==== PASSAGE FOR REVIEW ====

They believed that there were two areas of high risk when using a mobile phone. The first was when a mobile phone was held directly against the body, such as against the head when making a call and the second was near to the male genitals, when the phone was stored in a trouser pocket. They stated that the intention of the campaign was to bring this matter to the public's attention in a serious but light-hearted manner and that they believed it was not over-the-top or alarmist. They believed that the use of the word "can", rather than "will" in the sentence "Medical experts are warning men not keep their mobile phones in their pockets as this can have a direct effect of their fertility" made clear that it was a precautionary approach and that given the overwhelming evidence of harm, they believed this type of approach was not alarmist.

They stated that the lack of action taken by the HPA to warn members of the public that precautions should be taken with regard to mobile phone use was also inconsistent with the action being taken by the Swiss Government, which was informing the public that non-ionising radiation from mobile phones was harmful to health.

They provided a number of published studies, trials and articles which examined the impacts of radiofrequency electromagnetic field exposure, including at the levels found in mobile phones, on human health, sperm quality and fertility.



The ASA considered that the average consumer would interpret the claim "Medical experts are warning men not to keep their mobile phones in their pockets as this can have a direct effect on their fertility" as a claim that there was general medical consensus, based on reliable clinical evidence, that keeping a mobile phone in a trouser pocket could have a direct effect on male fertility. We noted EM Radiation had supplied details of published articles, clinical trials, laboratory studies and reports on the effects of radio frequency electromagnetic field exposure on fertility, and noted these included in-vivo trials on the impact of exposure to mobile phone radiation on the fertility of insects and animals, and the examination of sperm quality in human males who had regular exposure to radio frequency electromagnetic field exposure, including that emitted by mobile phones. We noted many of those trials reported a correlation between the electromagnetic radiation emitted by mobile phones and sperm quality and/or fertility, and that in some instances the studies concluded that there was a direct causal link. However, we considered that whilst some of the trials were conducted under controlled conditions, EM Radiation had not demonstrated that their conclusions were widely accepted within the medical community, as implied by the claim made in the ad.

====

» ASSIGNMENT A
For the passage on mobile phones and fertility, decide whether each statement agrees with it: (i) the campaign was meant to raise the matter in a serious but light-hearted way; (ii) the Swiss Government was telling the public that radiation from mobile phones was harmless; (iii) the ASA found that the studies' conclusions were widely accepted in the medical community. Answer yes or no for each, quoting the words of the passage that settle it.
» ASSIGNMENT B
Write the next part of the passage on mobile phones and fertility, starting after its final sentence.

==== MATERIAL SUPPLIED ====

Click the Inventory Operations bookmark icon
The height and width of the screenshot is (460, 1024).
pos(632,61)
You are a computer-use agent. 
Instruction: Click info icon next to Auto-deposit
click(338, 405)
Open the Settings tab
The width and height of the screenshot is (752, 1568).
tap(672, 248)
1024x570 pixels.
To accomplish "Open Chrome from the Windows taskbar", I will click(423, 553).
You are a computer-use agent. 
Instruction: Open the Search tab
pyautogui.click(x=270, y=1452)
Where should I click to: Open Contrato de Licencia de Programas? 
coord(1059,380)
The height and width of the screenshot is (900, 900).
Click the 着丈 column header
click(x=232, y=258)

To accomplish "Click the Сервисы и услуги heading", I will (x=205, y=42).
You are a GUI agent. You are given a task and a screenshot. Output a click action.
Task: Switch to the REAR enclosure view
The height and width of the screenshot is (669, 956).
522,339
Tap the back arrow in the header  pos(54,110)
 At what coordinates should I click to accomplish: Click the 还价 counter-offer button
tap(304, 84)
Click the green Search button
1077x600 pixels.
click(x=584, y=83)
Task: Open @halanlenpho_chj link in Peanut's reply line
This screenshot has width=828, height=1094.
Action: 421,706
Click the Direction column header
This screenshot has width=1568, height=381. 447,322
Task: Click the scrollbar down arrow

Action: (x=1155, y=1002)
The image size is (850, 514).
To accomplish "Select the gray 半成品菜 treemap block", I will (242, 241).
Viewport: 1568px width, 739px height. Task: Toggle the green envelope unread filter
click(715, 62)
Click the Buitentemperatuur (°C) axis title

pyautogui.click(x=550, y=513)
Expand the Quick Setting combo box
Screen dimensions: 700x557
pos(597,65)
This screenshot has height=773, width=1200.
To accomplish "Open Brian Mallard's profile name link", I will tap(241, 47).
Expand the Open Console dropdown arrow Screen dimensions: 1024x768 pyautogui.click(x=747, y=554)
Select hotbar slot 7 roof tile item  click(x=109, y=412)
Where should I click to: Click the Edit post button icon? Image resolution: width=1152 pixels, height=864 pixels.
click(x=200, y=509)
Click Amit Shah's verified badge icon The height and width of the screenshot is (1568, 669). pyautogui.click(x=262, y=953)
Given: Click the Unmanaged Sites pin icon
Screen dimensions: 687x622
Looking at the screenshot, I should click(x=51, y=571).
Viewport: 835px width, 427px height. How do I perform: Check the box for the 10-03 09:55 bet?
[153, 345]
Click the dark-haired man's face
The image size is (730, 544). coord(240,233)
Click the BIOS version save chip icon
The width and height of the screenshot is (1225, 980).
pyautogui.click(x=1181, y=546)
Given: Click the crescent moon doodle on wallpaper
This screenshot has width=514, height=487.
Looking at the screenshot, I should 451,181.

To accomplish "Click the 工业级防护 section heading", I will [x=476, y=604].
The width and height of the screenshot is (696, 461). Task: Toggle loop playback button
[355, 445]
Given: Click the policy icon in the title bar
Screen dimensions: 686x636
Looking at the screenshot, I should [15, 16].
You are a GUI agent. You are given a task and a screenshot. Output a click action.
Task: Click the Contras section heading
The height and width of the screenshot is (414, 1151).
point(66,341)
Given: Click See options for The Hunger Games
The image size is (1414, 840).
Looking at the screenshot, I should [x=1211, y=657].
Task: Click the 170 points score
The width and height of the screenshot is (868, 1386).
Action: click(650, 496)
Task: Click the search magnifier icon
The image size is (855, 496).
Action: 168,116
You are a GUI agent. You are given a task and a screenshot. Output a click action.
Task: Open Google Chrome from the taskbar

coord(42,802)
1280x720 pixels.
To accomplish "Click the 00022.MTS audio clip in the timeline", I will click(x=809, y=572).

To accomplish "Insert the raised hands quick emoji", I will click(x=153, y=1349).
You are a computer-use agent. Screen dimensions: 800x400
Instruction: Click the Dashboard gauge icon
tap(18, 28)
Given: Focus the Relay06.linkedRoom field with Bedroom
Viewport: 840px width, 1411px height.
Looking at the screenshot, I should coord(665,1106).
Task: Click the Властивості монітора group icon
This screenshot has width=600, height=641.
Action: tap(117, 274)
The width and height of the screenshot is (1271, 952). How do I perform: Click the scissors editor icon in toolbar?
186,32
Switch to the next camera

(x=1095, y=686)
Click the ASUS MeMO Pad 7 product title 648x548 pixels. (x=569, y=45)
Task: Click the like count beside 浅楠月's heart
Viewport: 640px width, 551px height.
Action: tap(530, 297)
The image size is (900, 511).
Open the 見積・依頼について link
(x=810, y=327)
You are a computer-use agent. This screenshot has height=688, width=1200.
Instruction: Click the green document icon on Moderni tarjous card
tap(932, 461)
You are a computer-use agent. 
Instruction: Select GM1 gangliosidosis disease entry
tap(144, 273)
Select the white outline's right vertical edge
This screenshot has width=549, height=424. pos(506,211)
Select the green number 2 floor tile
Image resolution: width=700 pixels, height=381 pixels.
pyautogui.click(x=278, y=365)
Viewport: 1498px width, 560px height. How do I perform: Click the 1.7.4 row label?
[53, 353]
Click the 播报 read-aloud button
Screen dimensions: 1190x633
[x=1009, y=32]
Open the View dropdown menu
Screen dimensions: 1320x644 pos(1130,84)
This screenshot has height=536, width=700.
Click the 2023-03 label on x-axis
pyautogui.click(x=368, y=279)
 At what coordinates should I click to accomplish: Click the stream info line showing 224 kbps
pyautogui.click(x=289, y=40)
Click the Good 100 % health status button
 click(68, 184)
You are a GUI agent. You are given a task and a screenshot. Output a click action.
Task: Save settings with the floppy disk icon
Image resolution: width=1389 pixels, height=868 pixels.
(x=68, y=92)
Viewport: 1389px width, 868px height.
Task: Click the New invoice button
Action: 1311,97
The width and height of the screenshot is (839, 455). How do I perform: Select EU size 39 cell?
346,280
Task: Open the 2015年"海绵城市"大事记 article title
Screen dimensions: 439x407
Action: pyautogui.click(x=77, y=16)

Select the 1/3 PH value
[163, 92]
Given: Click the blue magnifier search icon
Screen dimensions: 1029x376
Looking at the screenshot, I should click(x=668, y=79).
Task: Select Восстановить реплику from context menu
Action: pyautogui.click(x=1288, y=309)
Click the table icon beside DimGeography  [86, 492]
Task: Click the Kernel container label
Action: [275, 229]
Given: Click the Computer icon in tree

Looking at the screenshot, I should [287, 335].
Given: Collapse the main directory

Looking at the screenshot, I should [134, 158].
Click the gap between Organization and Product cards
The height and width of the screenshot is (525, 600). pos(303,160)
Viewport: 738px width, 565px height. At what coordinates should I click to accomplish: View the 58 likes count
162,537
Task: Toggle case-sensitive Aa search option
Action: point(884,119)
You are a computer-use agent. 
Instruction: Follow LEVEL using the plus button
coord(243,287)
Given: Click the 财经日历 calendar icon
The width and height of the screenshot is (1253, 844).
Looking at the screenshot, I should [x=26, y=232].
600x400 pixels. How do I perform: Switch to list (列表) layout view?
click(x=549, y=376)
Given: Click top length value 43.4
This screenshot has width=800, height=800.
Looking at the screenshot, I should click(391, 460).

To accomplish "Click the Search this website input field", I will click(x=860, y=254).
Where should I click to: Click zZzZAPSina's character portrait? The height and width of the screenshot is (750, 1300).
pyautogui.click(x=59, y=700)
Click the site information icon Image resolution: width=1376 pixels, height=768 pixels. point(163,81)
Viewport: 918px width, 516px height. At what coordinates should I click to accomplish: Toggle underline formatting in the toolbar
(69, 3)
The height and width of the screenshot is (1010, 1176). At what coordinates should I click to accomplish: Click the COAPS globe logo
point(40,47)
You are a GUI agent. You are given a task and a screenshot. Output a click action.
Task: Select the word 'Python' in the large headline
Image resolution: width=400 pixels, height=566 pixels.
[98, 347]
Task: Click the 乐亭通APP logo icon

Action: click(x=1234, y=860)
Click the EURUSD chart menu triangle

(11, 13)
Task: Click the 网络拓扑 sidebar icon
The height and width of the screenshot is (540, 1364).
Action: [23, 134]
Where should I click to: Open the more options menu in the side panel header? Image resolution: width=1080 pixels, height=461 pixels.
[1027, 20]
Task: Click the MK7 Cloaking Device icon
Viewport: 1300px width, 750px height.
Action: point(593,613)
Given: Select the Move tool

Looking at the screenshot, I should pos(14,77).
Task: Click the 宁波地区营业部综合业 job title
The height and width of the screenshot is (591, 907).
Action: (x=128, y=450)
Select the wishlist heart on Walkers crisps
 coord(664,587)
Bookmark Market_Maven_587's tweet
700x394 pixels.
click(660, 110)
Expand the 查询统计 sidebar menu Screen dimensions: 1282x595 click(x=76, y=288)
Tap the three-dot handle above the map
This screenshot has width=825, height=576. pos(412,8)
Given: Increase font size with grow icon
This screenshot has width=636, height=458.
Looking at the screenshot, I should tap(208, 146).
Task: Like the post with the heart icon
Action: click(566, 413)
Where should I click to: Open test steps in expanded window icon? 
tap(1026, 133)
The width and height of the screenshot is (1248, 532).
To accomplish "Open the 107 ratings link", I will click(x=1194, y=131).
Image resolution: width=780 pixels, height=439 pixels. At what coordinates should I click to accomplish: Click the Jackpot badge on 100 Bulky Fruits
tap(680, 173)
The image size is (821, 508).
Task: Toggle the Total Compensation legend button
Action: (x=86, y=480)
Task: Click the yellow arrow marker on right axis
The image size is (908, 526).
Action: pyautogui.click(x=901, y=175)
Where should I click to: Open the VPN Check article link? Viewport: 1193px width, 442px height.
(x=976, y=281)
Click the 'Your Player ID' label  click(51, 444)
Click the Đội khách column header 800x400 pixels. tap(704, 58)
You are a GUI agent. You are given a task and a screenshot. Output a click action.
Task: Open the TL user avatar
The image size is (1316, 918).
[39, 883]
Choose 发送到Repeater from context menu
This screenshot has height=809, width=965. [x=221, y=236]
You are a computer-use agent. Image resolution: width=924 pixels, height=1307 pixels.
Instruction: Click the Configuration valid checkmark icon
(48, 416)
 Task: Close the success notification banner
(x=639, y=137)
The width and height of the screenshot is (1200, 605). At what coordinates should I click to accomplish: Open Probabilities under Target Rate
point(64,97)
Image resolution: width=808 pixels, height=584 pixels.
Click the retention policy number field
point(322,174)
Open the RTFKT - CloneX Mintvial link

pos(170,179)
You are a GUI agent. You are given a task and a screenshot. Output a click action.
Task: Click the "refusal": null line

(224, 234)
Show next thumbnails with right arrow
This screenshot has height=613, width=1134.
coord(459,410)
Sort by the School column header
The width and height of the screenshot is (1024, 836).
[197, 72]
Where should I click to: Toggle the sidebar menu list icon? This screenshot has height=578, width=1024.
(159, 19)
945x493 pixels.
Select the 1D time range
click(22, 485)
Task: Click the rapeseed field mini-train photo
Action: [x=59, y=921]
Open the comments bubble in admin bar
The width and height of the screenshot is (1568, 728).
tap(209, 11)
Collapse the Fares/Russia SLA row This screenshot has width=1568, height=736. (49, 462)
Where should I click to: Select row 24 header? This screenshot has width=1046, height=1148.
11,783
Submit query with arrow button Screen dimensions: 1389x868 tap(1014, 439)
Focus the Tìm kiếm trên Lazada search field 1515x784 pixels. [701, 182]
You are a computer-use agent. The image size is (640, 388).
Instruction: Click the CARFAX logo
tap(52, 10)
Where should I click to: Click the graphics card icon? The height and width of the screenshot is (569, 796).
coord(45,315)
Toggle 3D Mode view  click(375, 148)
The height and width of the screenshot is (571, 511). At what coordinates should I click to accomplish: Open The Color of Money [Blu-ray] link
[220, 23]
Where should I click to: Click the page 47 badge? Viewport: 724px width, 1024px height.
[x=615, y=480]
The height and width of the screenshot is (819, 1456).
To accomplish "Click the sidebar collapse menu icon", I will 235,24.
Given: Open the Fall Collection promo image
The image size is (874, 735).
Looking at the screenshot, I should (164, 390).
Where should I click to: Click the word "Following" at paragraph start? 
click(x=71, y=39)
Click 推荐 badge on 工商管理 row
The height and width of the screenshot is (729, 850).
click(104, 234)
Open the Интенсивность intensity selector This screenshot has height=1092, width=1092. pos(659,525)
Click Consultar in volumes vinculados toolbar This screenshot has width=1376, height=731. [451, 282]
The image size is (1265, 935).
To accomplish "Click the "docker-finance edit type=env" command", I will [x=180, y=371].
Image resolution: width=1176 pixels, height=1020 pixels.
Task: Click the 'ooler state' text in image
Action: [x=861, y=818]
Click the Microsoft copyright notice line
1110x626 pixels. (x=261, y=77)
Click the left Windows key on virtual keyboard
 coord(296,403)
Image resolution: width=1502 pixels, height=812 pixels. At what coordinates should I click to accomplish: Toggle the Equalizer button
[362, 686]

====

» EXERCISE RESPONSE A
(i) Yes: "the intention of the campaign was to bring this matter to the public's attention in a serious but light-hearted manner"
(ii) No: "informing the public that non-ionising radiation from mobile phones was harmful to health"
(iii) No: "EM Radiation had not demonstrated that their conclusions were widely accepted within the medical community"

» EXERCISE RESPONSE B
We further considered that the claim that there was a link between mobile phones being kept in pockets and problems with male fertility was likely to cause fear and distress in male consumers and considered that this was exacerbated by the targeting of the ads inside the men's toilets in service stations. We noted the intention of EM Radiation was to raise awareness of what they believed to be a potential risk for consumers and that they had not wanted to cause deliberate and unnecessary concern. However, because the claim highlighted an opinion that was not widely accepted within the medical community and presented it as "fact", we concluded that the ad was likely to cause unjustifiable distress.

The ad breached CAP Code rules  3.1 3.1 Marketing communications must not materially mislead or be likely to do so.    3.7 3.7 Before distributing or submitting a marketing communication for publication, marketers must hold documentary evidence to prove claims that consumers are likely to regard as objective and that are capable of objective substantiation. The ASA may regard claims as misleading in the absence of adequate substantiation.  (Misleading advertising) and  4.2 4.2 Marketing communications must not cause fear or distress without justifiable reason; if it can be justified, the fear or distress should not be excessive. Marketers must not use a shocking claim or image merely to attract attention.  (Harm and offence).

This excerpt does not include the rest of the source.